NTB.Suara.com – Mayoritas umat Islam di Indonesia terutama dari kalangan Nahdlatul Ulama (NU) dan Nahdlatul Wathan dan kalangan pesantren melaksanakan shalat tarawih 23 rakaat.
Jumlah rakaat shalat tarawih tersebut berbeda dengan yang dicontohkan oleh Nabi Muhammad SAW, seperti hadits yang diriwayatkan Aisyah RA, jika Rasulullah Shalat Tarawih 11 rakaat dengan witir.
Ulama kondang asal Pekanbaru, Ustadz Abdul Somad menjelaskan kenapa mayoritas masyarakat Indonesia shalat tarawih 23 rakaat. Menurut penjelasan UAS, shalat tarawih 23 rakaat dimulai di zaman khalifah Umar Ibn Khattab. Umar menambah jumlah rakaat shalat tarawih memiliki tujuan yang baik.
Pertama untuk menyatukan umat Islam di Madinah, sebelum disatukan Umar, UAS menjelaskan umat islam melaksanakan tarawih secara berkelompok di banyak tempat. Lalu Umar menyatukannya agar umat islam terlihat kuat dengan menunjuk sahabat Nabi Ubay Bin Kaab sebagai imam.

_LANGKAH YANG DIPERLUKAN_:
1 > Salin dengan persis bagian teks tentang shalat tarawih mulai dari "Ulama kondang asal" sampai dengan "tujuan yang baik.".
2 > Sambung teks tentang shalat tarawih, mulai tepat setelah kalimat terakhirnya.
Catatan yang menyusul tidak diperlukan.

Catatan hasil ekstraksi:
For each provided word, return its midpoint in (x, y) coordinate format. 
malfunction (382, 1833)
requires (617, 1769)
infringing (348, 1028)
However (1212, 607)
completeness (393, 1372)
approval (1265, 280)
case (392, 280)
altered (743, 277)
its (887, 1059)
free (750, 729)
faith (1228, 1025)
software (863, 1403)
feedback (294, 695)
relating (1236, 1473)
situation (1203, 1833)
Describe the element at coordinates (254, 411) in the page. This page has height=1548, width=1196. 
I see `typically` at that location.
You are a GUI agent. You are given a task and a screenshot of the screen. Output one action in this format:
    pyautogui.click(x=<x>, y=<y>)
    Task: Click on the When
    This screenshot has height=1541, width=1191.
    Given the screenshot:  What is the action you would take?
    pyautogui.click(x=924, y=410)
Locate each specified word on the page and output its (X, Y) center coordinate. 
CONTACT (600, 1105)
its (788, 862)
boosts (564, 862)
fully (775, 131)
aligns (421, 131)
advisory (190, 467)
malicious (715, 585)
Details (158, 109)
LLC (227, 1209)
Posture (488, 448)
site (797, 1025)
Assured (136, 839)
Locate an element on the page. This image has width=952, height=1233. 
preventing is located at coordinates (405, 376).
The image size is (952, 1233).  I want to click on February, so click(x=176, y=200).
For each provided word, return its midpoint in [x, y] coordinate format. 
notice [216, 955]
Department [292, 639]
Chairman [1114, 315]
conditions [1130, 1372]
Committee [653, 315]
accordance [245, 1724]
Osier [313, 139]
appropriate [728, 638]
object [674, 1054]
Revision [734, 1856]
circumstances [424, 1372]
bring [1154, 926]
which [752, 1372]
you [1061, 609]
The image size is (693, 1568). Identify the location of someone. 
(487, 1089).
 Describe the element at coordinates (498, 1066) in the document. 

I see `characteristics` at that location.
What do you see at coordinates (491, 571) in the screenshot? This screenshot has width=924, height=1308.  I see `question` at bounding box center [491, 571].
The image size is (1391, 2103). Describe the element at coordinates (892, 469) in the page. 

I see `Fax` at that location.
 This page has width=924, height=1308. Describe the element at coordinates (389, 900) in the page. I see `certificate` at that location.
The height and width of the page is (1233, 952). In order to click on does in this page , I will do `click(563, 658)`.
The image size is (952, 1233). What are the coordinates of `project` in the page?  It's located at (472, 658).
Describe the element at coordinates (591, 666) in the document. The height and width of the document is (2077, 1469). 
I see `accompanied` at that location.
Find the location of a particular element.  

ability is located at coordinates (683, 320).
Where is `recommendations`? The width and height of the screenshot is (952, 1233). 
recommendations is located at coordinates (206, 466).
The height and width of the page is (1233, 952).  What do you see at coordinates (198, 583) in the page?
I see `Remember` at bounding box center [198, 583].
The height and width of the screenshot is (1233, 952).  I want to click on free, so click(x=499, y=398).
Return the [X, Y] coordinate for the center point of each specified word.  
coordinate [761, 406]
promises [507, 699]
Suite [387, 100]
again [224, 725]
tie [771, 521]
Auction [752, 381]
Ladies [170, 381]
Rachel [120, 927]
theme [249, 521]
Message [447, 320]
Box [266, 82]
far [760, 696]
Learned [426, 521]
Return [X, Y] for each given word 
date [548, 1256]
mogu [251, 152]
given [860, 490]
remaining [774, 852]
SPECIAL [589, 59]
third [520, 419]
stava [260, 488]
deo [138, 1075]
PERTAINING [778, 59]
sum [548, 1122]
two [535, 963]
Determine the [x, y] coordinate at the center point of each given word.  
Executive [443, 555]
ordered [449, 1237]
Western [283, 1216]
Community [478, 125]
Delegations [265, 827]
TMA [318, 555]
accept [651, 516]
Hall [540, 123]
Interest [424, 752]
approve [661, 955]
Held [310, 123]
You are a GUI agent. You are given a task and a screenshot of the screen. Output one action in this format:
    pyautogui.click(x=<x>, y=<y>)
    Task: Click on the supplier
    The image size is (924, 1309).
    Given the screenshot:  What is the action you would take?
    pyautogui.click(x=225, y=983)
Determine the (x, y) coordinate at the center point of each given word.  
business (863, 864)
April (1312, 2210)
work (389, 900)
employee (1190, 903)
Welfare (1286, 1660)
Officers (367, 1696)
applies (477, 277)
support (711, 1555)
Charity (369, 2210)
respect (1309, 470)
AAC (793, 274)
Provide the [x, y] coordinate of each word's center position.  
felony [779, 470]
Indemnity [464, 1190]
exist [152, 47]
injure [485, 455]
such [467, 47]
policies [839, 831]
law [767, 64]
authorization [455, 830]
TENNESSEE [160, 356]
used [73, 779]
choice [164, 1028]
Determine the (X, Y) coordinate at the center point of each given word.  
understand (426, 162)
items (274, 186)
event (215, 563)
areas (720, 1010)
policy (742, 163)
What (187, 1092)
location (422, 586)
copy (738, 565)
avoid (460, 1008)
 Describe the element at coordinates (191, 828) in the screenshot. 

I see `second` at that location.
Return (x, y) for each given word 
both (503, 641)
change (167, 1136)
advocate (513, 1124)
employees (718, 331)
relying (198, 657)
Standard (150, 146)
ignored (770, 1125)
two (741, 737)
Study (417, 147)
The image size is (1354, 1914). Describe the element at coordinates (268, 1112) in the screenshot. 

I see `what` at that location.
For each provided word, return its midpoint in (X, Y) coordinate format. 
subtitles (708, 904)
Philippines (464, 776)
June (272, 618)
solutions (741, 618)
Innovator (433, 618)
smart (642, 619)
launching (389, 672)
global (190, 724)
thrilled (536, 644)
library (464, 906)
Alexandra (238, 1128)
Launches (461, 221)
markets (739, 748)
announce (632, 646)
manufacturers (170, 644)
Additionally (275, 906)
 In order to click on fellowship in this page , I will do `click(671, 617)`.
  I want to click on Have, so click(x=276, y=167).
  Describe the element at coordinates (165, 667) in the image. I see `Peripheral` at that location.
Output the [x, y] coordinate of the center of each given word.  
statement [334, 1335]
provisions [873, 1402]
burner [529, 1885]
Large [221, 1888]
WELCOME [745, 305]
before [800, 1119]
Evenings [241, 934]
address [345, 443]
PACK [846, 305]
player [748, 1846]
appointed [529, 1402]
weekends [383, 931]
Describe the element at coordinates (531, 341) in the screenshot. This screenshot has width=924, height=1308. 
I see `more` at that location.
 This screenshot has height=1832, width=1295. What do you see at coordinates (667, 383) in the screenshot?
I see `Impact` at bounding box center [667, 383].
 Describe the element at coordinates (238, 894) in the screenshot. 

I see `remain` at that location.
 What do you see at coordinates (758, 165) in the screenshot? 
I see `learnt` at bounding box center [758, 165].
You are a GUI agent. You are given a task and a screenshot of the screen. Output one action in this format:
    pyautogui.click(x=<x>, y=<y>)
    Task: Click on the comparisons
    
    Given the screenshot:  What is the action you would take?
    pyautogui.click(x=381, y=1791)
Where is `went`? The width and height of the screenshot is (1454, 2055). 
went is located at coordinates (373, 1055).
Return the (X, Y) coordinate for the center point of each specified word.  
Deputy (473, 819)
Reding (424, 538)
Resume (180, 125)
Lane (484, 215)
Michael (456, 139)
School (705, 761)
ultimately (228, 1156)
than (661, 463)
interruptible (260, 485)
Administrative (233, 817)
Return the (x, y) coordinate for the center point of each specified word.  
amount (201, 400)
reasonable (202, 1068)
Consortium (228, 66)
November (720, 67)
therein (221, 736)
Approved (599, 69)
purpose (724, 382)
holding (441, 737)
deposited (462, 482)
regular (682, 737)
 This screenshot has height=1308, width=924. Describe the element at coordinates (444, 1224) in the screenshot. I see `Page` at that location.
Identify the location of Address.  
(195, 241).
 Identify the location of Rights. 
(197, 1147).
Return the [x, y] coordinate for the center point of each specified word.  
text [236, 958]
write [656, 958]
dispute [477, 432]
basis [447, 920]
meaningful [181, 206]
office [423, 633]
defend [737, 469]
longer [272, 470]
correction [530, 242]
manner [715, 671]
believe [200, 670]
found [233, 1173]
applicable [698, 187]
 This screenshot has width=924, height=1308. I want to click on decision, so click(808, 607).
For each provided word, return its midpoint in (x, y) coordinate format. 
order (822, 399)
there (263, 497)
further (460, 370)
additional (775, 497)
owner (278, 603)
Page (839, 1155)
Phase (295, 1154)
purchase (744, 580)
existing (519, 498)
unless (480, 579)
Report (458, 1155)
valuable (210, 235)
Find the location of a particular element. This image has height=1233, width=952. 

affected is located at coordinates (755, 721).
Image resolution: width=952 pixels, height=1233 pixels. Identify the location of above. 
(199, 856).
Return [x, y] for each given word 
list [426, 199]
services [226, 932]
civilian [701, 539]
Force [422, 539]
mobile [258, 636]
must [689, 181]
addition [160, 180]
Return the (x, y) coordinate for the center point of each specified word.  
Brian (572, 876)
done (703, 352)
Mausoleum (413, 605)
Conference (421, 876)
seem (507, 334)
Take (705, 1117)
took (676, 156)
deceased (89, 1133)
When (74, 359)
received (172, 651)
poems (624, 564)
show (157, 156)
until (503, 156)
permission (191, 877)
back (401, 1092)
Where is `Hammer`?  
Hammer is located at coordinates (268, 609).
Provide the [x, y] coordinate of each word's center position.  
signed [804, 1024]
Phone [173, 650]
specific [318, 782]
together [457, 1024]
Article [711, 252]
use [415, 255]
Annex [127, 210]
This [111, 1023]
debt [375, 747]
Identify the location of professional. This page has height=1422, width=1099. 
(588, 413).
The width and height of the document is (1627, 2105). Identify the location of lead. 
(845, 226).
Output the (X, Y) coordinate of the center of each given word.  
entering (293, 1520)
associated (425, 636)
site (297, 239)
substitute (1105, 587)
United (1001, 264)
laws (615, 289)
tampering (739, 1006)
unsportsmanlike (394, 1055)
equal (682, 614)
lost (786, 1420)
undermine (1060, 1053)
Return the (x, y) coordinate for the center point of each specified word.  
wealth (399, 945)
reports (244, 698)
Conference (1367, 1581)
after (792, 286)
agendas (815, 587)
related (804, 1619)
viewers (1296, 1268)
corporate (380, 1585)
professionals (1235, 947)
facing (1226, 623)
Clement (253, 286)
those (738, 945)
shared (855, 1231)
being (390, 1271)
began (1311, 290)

_JAWABAN YANG DIHARAPKAN_:
1 >
Ulama kondang asal Pekanbaru, Ustadz Abdul Somad menjelaskan kenapa mayoritas masyarakat Indonesia shalat tarawih 23 rakaat. Menurut penjelasan UAS, shalat tarawih 23 rakaat dimulai di zaman khalifah Umar Ibn Khattab. Umar menambah jumlah rakaat shalat tarawih memiliki tujuan yang baik.

2 >
“Lalu yang 23 rakaat datang darimana, jumhur ulama dari mazhab Hanafi, hambali, mayoritas ulama, mengatakan sesungguhnya kaum muslimin shalat tarawih pada masa Umar, Utsman, dan Ali bin Bin Thalib mereka shalat 20 rakaat, nama imamnya Ubay bin Kaab. Awalnya shalat tarawih 23 rakaat karena Umar melihat orang shalat setumpuk disini, setumpuk disini, kemudian disatukan dengan menunjuk Imam Shalat Ubay Bin Kaab,” jelas UAS.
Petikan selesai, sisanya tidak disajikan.